# Try it:
When you copy the material, keep each line exactly as it appears.

# Provided records:
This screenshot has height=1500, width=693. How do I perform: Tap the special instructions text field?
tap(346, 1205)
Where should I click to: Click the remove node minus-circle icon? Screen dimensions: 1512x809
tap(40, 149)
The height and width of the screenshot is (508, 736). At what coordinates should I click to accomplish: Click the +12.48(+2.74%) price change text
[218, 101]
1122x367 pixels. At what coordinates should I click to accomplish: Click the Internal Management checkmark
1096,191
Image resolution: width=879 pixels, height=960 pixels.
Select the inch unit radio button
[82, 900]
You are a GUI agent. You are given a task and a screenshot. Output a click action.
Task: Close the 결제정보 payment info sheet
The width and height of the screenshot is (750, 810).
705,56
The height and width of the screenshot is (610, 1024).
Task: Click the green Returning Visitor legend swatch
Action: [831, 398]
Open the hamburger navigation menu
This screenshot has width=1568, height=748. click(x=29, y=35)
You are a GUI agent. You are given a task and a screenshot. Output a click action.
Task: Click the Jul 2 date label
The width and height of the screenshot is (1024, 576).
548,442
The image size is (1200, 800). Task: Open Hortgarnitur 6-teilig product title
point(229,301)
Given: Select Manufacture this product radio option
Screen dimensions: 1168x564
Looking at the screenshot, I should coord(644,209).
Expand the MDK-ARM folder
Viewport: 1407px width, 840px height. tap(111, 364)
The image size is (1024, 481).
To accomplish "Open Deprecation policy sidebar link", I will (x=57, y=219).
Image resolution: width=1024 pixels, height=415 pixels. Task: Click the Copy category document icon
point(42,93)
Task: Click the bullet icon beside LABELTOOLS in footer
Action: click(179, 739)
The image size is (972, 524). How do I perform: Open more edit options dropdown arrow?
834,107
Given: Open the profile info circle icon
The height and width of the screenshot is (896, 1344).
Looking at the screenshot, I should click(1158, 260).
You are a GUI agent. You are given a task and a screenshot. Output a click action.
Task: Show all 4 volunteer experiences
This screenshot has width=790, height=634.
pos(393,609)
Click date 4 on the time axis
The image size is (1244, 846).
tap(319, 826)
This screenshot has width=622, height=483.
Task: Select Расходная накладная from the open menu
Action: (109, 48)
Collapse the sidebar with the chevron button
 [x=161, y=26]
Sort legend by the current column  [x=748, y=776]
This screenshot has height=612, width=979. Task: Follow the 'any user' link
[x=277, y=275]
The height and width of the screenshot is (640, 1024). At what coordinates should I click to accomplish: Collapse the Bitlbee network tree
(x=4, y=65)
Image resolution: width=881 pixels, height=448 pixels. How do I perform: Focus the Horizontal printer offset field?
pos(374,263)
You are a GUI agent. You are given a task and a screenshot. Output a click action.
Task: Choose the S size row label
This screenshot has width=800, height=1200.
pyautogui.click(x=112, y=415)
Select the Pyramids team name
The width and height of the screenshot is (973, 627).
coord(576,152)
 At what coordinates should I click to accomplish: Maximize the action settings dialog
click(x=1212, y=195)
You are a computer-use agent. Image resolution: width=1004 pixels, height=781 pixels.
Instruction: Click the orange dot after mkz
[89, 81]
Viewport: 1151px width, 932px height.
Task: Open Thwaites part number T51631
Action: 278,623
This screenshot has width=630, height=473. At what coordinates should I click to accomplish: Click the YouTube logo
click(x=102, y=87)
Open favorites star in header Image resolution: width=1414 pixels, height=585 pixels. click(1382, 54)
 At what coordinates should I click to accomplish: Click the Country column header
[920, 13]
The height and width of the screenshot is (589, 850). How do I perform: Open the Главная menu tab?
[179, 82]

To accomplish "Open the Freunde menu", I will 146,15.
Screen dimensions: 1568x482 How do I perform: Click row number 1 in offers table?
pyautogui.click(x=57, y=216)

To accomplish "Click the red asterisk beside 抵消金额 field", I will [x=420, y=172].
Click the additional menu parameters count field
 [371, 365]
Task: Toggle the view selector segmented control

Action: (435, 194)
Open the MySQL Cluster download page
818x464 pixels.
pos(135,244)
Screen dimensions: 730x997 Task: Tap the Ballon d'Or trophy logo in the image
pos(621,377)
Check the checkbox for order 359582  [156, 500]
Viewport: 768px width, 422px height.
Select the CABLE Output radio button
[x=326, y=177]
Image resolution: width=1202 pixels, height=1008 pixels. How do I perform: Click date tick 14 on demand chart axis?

# Final answer:
This screenshot has height=1500, width=693. How do I perform: Tap the special instructions text field?
tap(346, 1205)
Where should I click to: Click the remove node minus-circle icon? Screen dimensions: 1512x809
tap(40, 149)
The height and width of the screenshot is (508, 736). At what coordinates should I click to accomplish: Click the +12.48(+2.74%) price change text
[218, 101]
1122x367 pixels. At what coordinates should I click to accomplish: Click the Internal Management checkmark
1096,191
Image resolution: width=879 pixels, height=960 pixels.
Select the inch unit radio button
[82, 900]
You are a GUI agent. You are given a task and a screenshot. Output a click action.
Task: Close the 결제정보 payment info sheet
The width and height of the screenshot is (750, 810).
705,56
The height and width of the screenshot is (610, 1024).
Task: Click the green Returning Visitor legend swatch
Action: [831, 398]
Open the hamburger navigation menu
This screenshot has width=1568, height=748. click(x=29, y=35)
You are a GUI agent. You are given a task and a screenshot. Output a click action.
Task: Click the Jul 2 date label
The width and height of the screenshot is (1024, 576).
548,442
The image size is (1200, 800). Task: Open Hortgarnitur 6-teilig product title
point(229,301)
Given: Select Manufacture this product radio option
Screen dimensions: 1168x564
Looking at the screenshot, I should coord(644,209).
Expand the MDK-ARM folder
Viewport: 1407px width, 840px height. tap(111, 364)
The image size is (1024, 481).
To accomplish "Open Deprecation policy sidebar link", I will (x=57, y=219).
Image resolution: width=1024 pixels, height=415 pixels. Task: Click the Copy category document icon
point(42,93)
Task: Click the bullet icon beside LABELTOOLS in footer
Action: click(179, 739)
The image size is (972, 524). How do I perform: Open more edit options dropdown arrow?
834,107
Given: Open the profile info circle icon
The height and width of the screenshot is (896, 1344).
Looking at the screenshot, I should click(1158, 260).
You are a GUI agent. You are given a task and a screenshot. Output a click action.
Task: Show all 4 volunteer experiences
This screenshot has width=790, height=634.
pos(393,609)
Click date 4 on the time axis
The image size is (1244, 846).
tap(319, 826)
This screenshot has width=622, height=483.
Task: Select Расходная накладная from the open menu
Action: (109, 48)
Collapse the sidebar with the chevron button
 [x=161, y=26]
Sort legend by the current column  [x=748, y=776]
This screenshot has height=612, width=979. Task: Follow the 'any user' link
[x=277, y=275]
The height and width of the screenshot is (640, 1024). At what coordinates should I click to accomplish: Collapse the Bitlbee network tree
(x=4, y=65)
Image resolution: width=881 pixels, height=448 pixels. How do I perform: Focus the Horizontal printer offset field?
pos(374,263)
You are a GUI agent. You are given a task and a screenshot. Output a click action.
Task: Choose the S size row label
This screenshot has width=800, height=1200.
pyautogui.click(x=112, y=415)
Select the Pyramids team name
The width and height of the screenshot is (973, 627).
coord(576,152)
 At what coordinates should I click to accomplish: Maximize the action settings dialog
click(x=1212, y=195)
You are a computer-use agent. Image resolution: width=1004 pixels, height=781 pixels.
Instruction: Click the orange dot after mkz
[89, 81]
Viewport: 1151px width, 932px height.
Task: Open Thwaites part number T51631
Action: 278,623
This screenshot has width=630, height=473. At what coordinates should I click to accomplish: Click the YouTube logo
click(x=102, y=87)
Open favorites star in header Image resolution: width=1414 pixels, height=585 pixels. click(1382, 54)
 At what coordinates should I click to accomplish: Click the Country column header
[920, 13]
The height and width of the screenshot is (589, 850). How do I perform: Open the Главная menu tab?
[179, 82]

To accomplish "Open the Freunde menu", I will 146,15.
Screen dimensions: 1568x482 How do I perform: Click row number 1 in offers table?
pyautogui.click(x=57, y=216)

To accomplish "Click the red asterisk beside 抵消金额 field", I will [x=420, y=172].
Click the additional menu parameters count field
 [371, 365]
Task: Toggle the view selector segmented control

Action: (435, 194)
Open the MySQL Cluster download page
818x464 pixels.
pos(135,244)
Screen dimensions: 730x997 Task: Tap the Ballon d'Or trophy logo in the image
pos(621,377)
Check the checkbox for order 359582  [156, 500]
Viewport: 768px width, 422px height.
Select the CABLE Output radio button
[x=326, y=177]
Image resolution: width=1202 pixels, height=1008 pixels. How do I perform: Click date tick 14 on demand chart axis?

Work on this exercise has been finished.